While the activities of a few high-profile personalities or protracted campaigns against companies such as Yahoo and Volkswagen grab much of the public’s attention, there have been a series of other significant developments recently related to activist investors.
Most recently, a trio of ethics and finance watchdog groups urged Congress to reform the rules governing how activists are required to report their various ownership stakes. Currently, activist investors that exceed a 5% ownership threshold have a maximum of 10 days to disclose that position to the Securities and Exchange Commission (“SEC”) pursuant to a Schedule 13D filing. In a letter to legislators, the Citizens for Responsibility and Ethics in Washington, the Government Accountability Project and New Rules for Global Finance argued for that period to be shortened to one day, as well as for the creation of a two-day “cooling-off period” during which the shareholder would not be able to acquire additional shares.
The more stringent requirements are designed to address the possibility that activist fund managers could quickly acquire significant stakes in a company – and therefore obtain a larger amount of influence – before being required to publicly disclose their investment.
The SEC has the authority to review these disclosure requirements under the Dodd-Frank Act; however, it hasn’t to this point indicated it will modify them. The agency did examine a related issue last year when it investigated whether multiple activist hedge funds had coordinated their activities to effectively acquire a share of greater than 5% in certain companies without individually exceeding the disclosure threshold.
Earlier this year, Democratic Senators Tammy Baldwin and Jeff Merkley introduced legislation designed to reduce the potentially negative impact of activist investors. Senators Bernie Sanders and Elizabeth Warren acted as co-sponsors of the bill, which aims to shorten the 10-day window for disclosing a newly acquired stake in a company to just two days. In addition, the bill will require investors to disclose net short positions in the company, which would allow shareholders to see if investors would profit from the company’s losses or demise. The bill is known as "the Brokaw Act," after the Wisconsin village that entered bankruptcy following a group of investors’ acquisition of a paper company and subsequent closing of the local mill. Although its fate is bleak in the current Congress, the legislation again demonstrates the desire for added scrutiny of Wall Street from legislators and the public alike.
DOJ Antitrust Action
In April, the U.S. Department of Justice (“DOJ”) filed a civil antitrust lawsuit against certain ValueAct Capital entities for alleged violations of the reporting and waiting period requirements of the Hart-Scott-Rodino Antitrust Improvements Act of 1976 (“HSR Act”) in relation to Halliburton's takeover of Baker Hughes. In the lawsuit, filed in the U.S. District Court for the Northern District of California, the DOJ alleged activist investor ValueAct acquired a $2.5 billion combined stake in the two companies, after they had announced plans to merge, without complying with the HSR Act's notification requirements. Moreover, ValueAct did so with the intent of influencing the companies’ business decisions during the merger and, as a result, the firm couldn't rely on the limited "investment only" exemption to HSR notification requirements, the DOJ said. ValueAct disputes the DOJ’s claims.
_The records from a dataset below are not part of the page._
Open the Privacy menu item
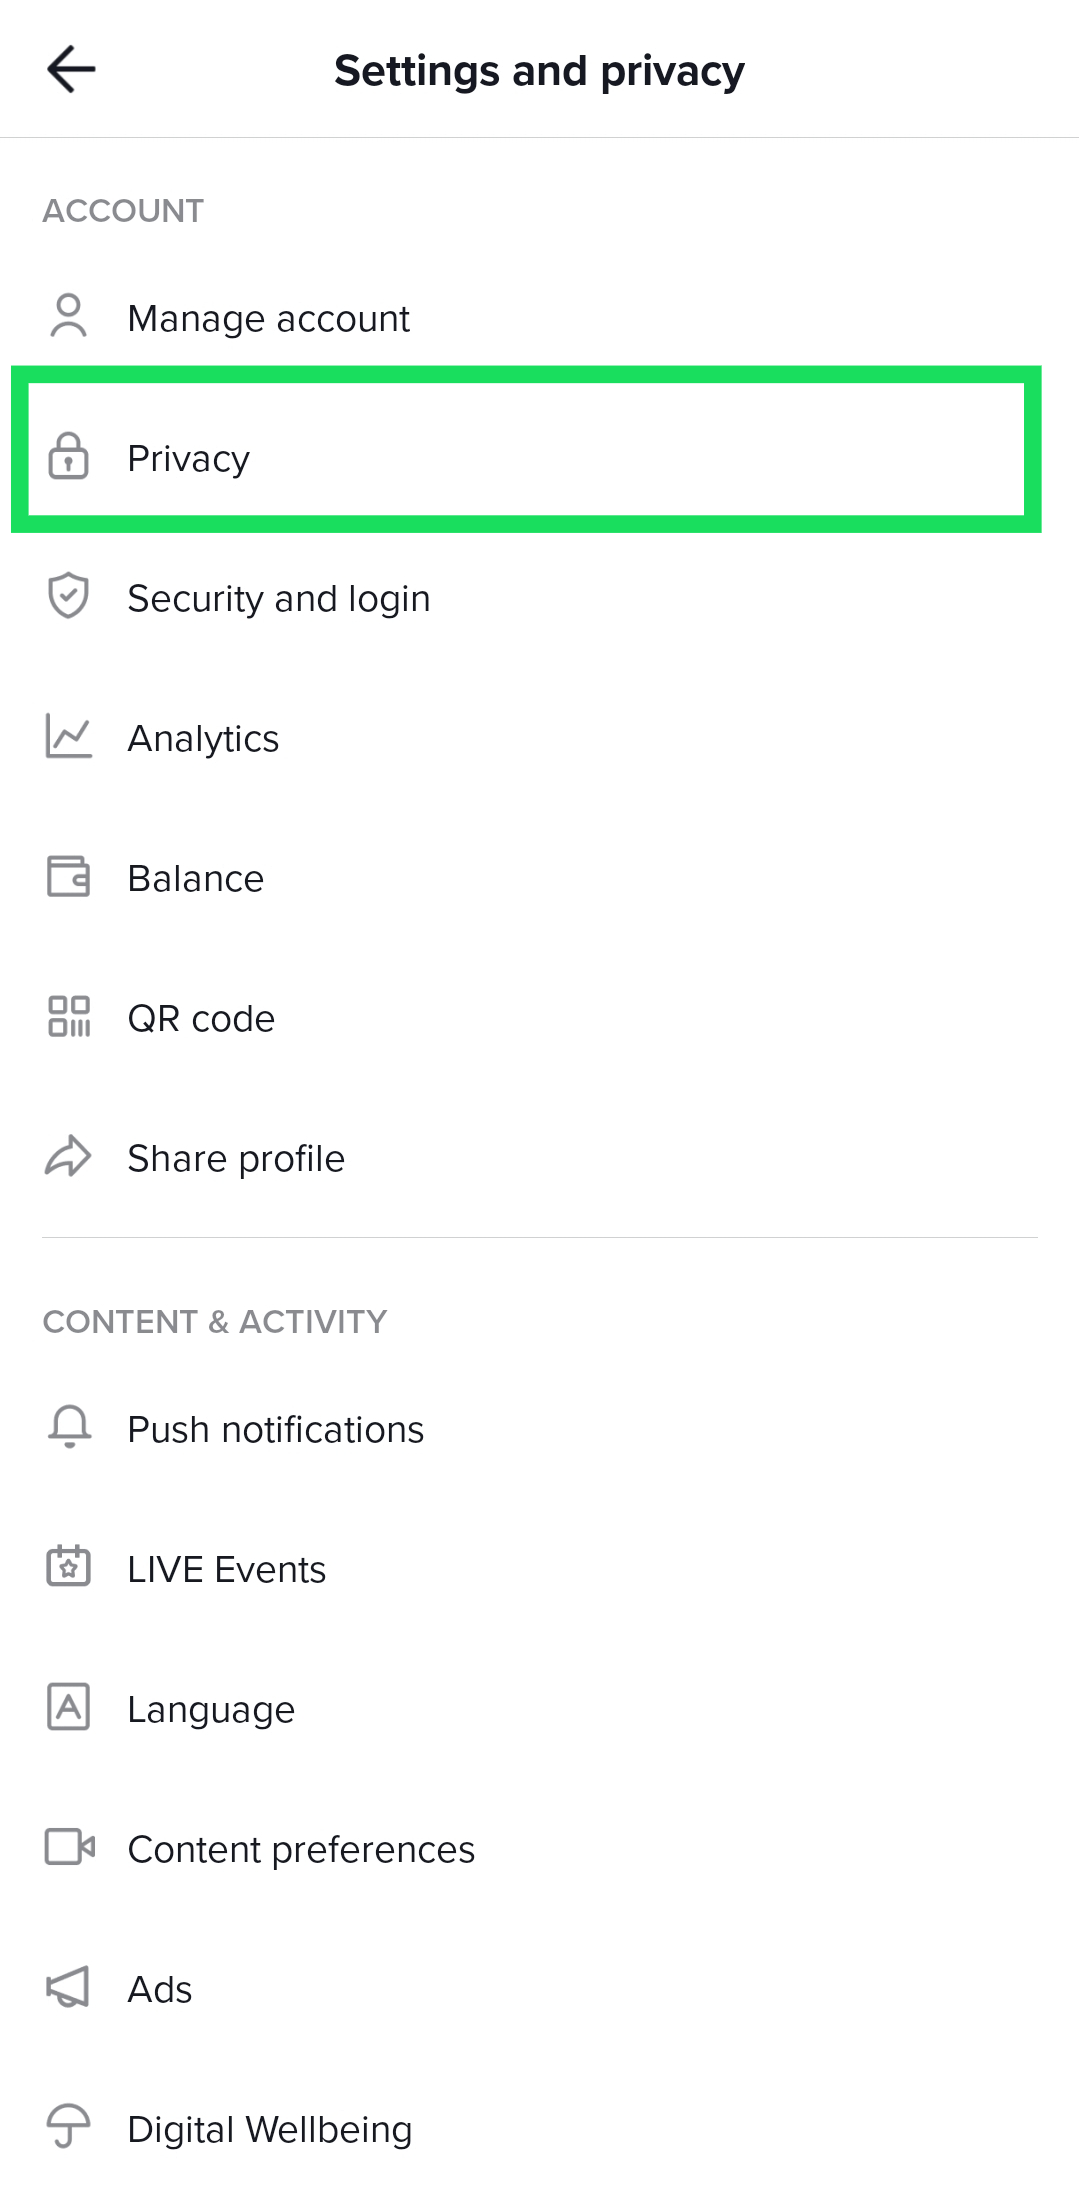[x=189, y=459]
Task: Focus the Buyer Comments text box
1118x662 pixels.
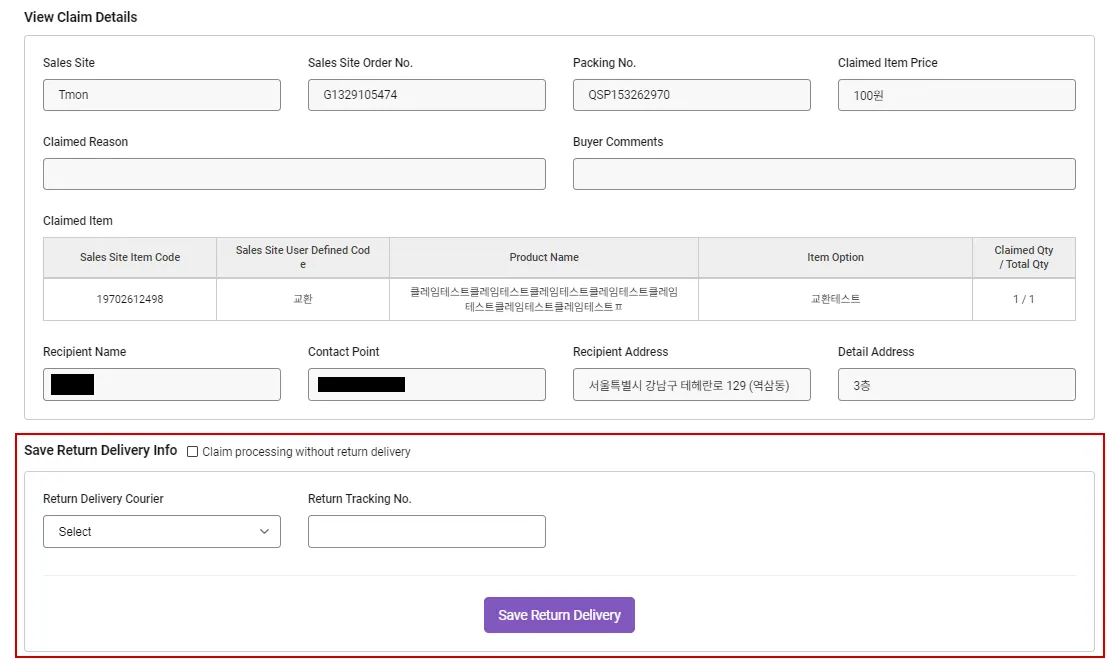Action: click(823, 174)
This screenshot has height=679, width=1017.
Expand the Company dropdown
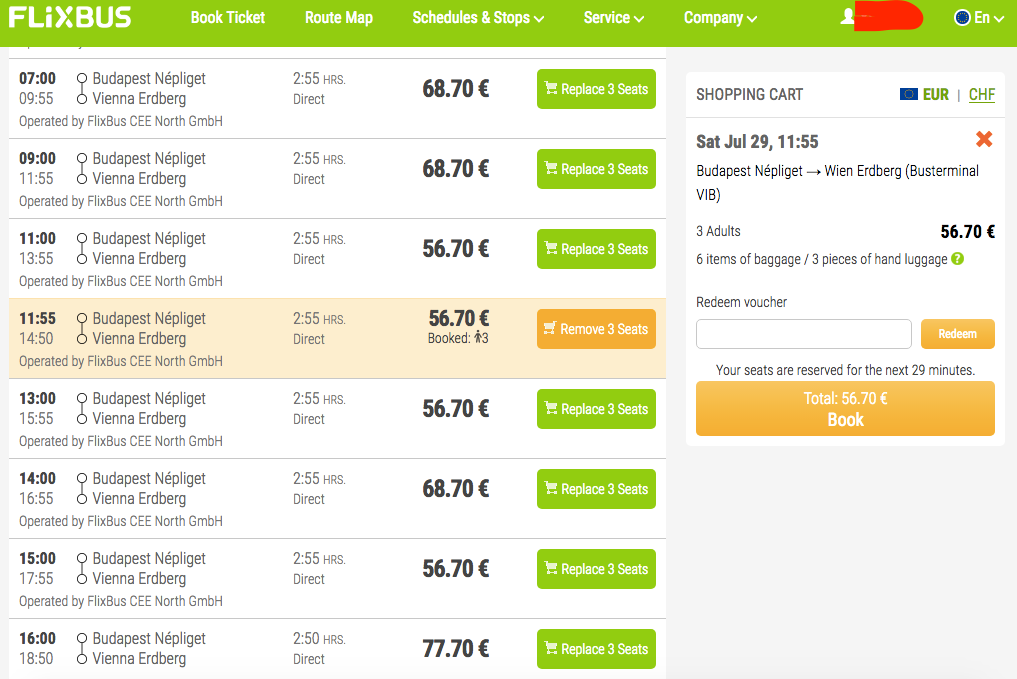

The DOJ is seeking a civil penalty of "at least $19 million" in the lawsuit, which will capture the attention of other activist investment firms. The suit alleges that ValueAct held discussions, both internally and with Halliburton’s CEO, regarding potential changes to the company’s executive compensation practices. Although such communications can be part of a passive investment approach, the DOJ’s attention to this indicates that it considers it an attempt to influence the company and, as a result, fund managers relying on the investment-only exemption should review their disclosure obligations under the HSR Act.
2016 and Beyond
While none of these examples alone represents a substantial shift in the landscape for activist investors, together they demonstrate that the industry is garnering extra attention. This can be expected to continue, particularly in light of the ongoing presidential campaign after Democratic candidate Hillary Clinton outlined a series of tax measures designed to combat what she called “hit-and-run activists” – indicating the issue will likely remain in the spotlight in the coming months.